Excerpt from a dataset

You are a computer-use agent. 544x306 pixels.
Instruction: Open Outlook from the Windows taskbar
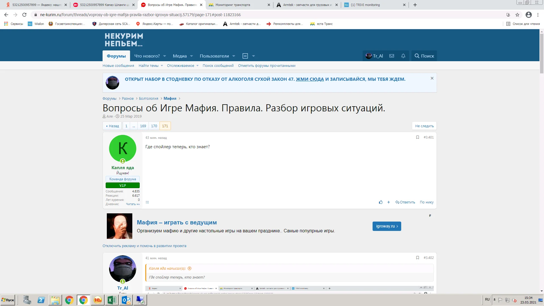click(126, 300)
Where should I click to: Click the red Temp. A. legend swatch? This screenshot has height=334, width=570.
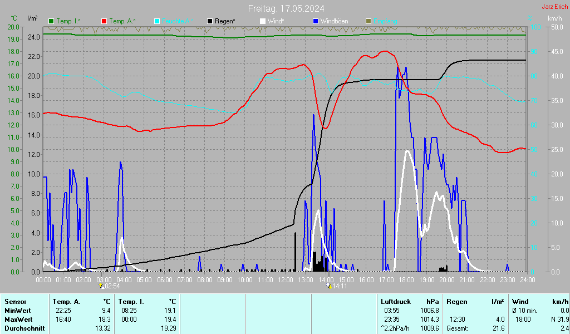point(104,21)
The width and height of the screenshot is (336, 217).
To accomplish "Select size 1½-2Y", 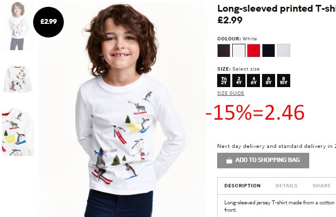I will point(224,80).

--

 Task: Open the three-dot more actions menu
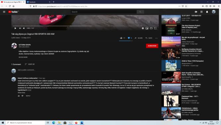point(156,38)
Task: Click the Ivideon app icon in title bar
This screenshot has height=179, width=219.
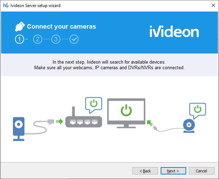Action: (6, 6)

**DIRECTIVE:**
Locate each line above that contains the word "This", and copy those lines.

**WRITTEN RESPONSE:**
Where should I click to: Click the red Temp. A. legend swatch? This screenshot has height=334, width=570.
This screenshot has height=179, width=219.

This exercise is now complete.